Header files needed for compiling userspace source code.
Contains application private data (kernel modules, systemd services, udev rules, etc) and shared library images (the C programming code library). Libraries are collections of frequently used program routines and are readily identifiable through their filename extension of *.so. They are essential for basic system functionality. Kernel modules (drivers) are in the subdirectory /lib/modules/<kernel-version>.
Optional tertiary hierarchy for local data. The original idea behind '/usr/local' was to have a separate ('local') '/usr/' directory on every machine besides '/usr/', which might be mounted read-only from somewhere else. It copies the structure of '/usr/'. These days, '/usr/local/' is widely regarded as a good place in which to keep self-compiled or third-party programs. This directory is empty by default in Arch Linux. It may be used for manually compiled software installations if desired. pacman installs to /usr/, therefore, manually compiled/installed software installed to /usr/local/ may peacefully co-exist with pacman-tracked system software.
This directory contains 'shareable', architecture-independent files (docs, icons, fonts etc). Note, however, that '/usr/share' is generally not intended to be shared by different operating systems or by different releases of the same operating system. Any program or package which contains or requires data that do not need to be modified should store these data in '/usr/share/' (or '/usr/local/share/', if manually installed - see below). It is recommended that a subdirectory be used in /usr/share for this purpose.
The 'linux' sub-directory holds the Linux kernel sources, and header-files.

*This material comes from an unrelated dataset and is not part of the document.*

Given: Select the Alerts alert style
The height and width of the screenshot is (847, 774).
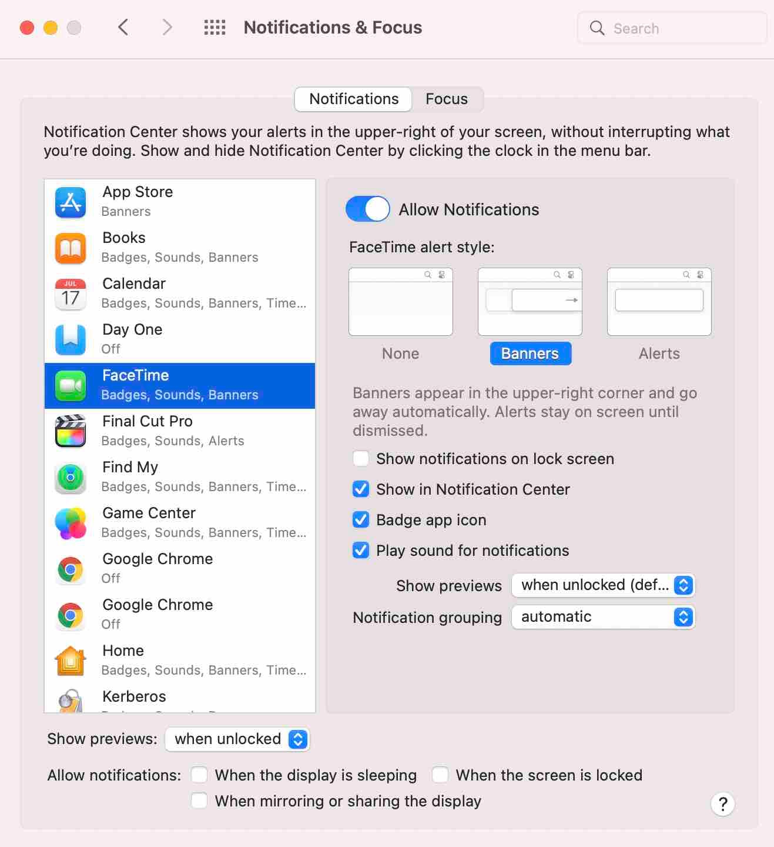Looking at the screenshot, I should point(659,302).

Variable files, such as logs, spool files, and temporary e-mail files. On Arch, the ABS tree and pacman cache also reside here. Why not put the variable and transient data into /usr/? Because there might be circumstances when /usr/ is mounted as read-only, e.g. if it is on a CD or on another computer. '/var/' contains variable data, i.e. files and directories the system must be able to write to during operation, whereas /usr/ shall only contain static data. Some directories can be put onto separate partitions or systems, e.g. for easier backups, due to network topology or security concerns. Other directories have to be on the root partition, because they are vital for the boot process. 'Mountable' directories are: '/home', '/mnt', '/tmp', '/usr' and '/var'. Essential for booting are: '/bin', '/boot', '/dev', '/etc', '/lib', '/proc' and '/sbin'.
The ABS tree. A ports-like package build system hierarchy containing build scripts within subdirectories corresponding to all installable Arch software.
Application cache data. Such data are locally generated as a result of time-consuming I/O or calculation. The application must be able to regenerate or restore the data. The cached files can be deleted without loss of data.
The pacman package cache.
Persistent data modified by programs as they run (e.g. databases, packaging system metadata, etc.).
Log files.
Shareable directory for users' mailboxes.
Information about the running system since last boot, e.g., currently logged-in users and running daemons.
Spool for tasks waiting to be processed (e.g. print queues and unread mail).
Temporary files to be preserved between reboots.